| TASK BRIEF |
Rewrite the data below, substituting "screen capture" for each occurrence of "screenshot" and changing nothing else. Leave the pictures out of your answer.

** START RECORDS PROVIDED **

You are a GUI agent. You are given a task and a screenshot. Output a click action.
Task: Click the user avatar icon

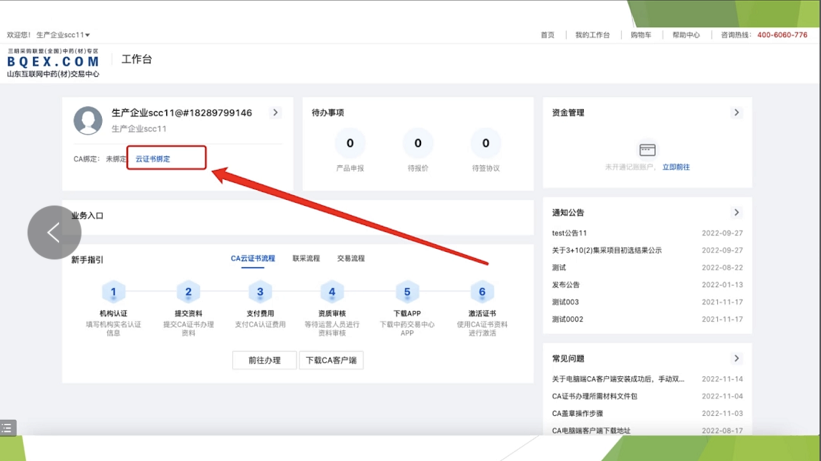pyautogui.click(x=88, y=120)

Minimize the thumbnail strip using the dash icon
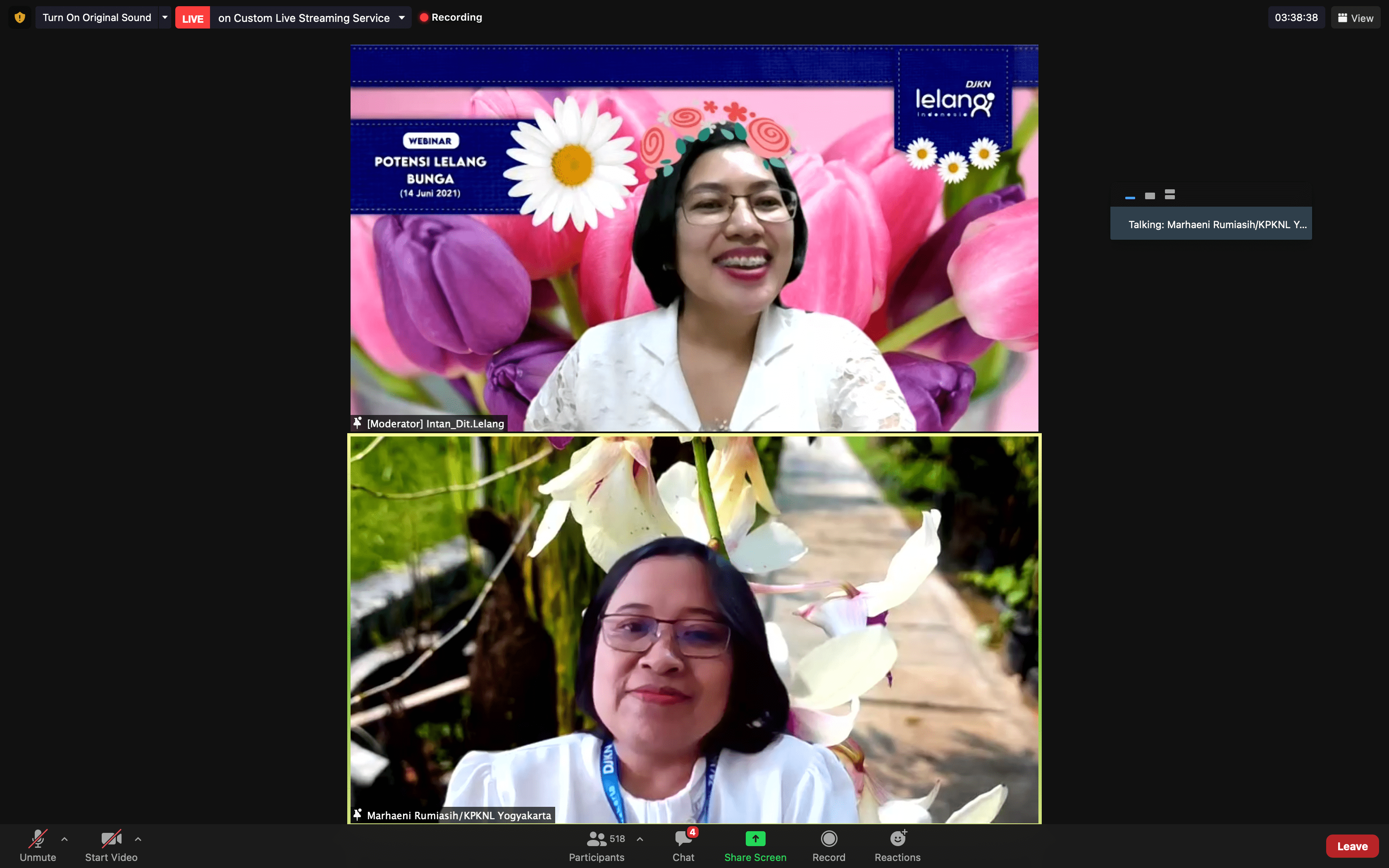pyautogui.click(x=1129, y=196)
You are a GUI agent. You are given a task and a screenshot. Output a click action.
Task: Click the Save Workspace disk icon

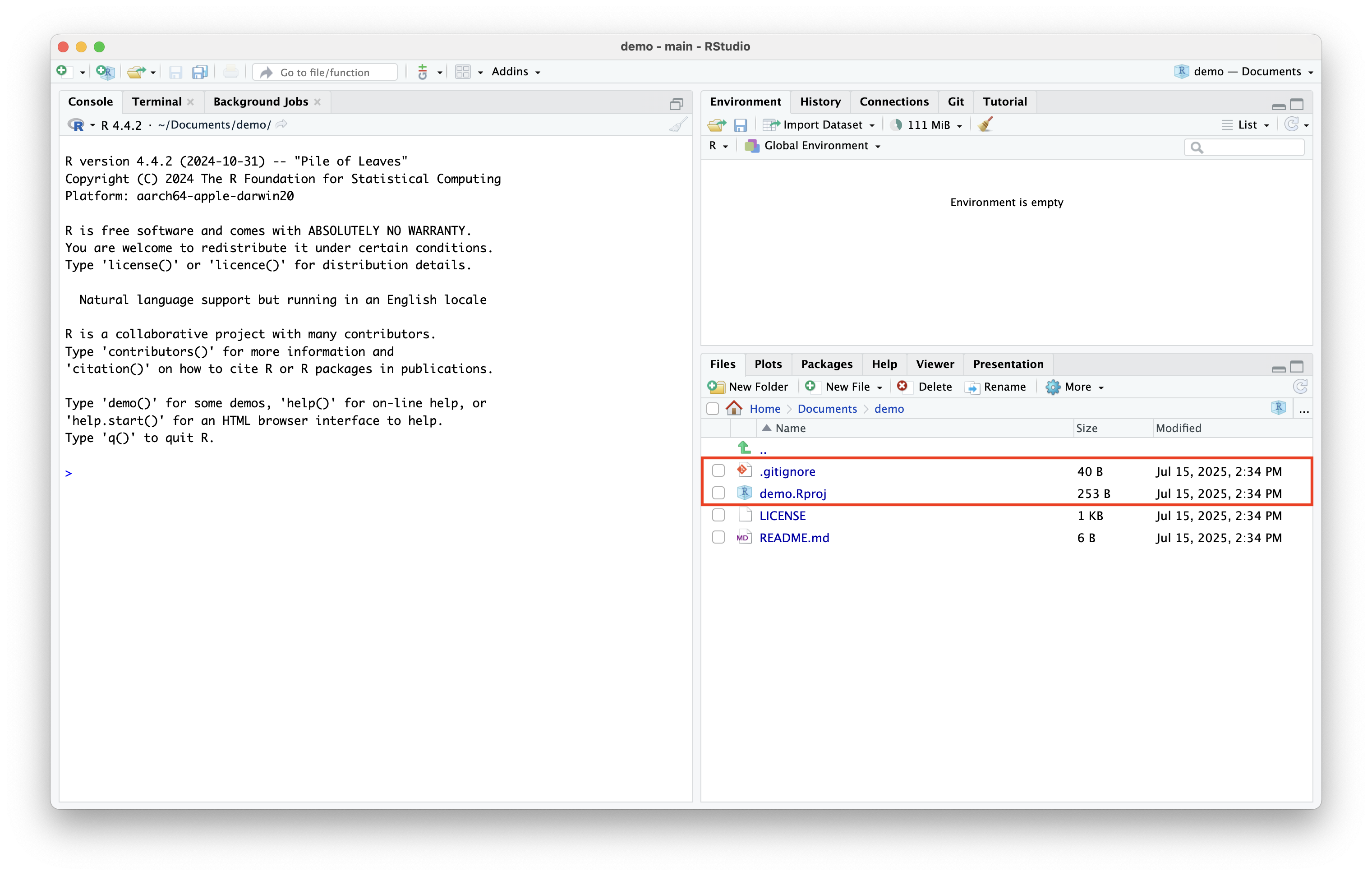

** END RECORDS PROVIDED **

| EXERCISE RESPONSE |
You are a GUI agent. You are given a task and a screen capture. Output a click action.
Task: Click the user avatar icon

pyautogui.click(x=88, y=120)

Minimize the thumbnail strip using the dash icon
pyautogui.click(x=1129, y=196)
You are a GUI agent. You are given a task and a screen capture. Output a click action.
Task: Click the Save Workspace disk icon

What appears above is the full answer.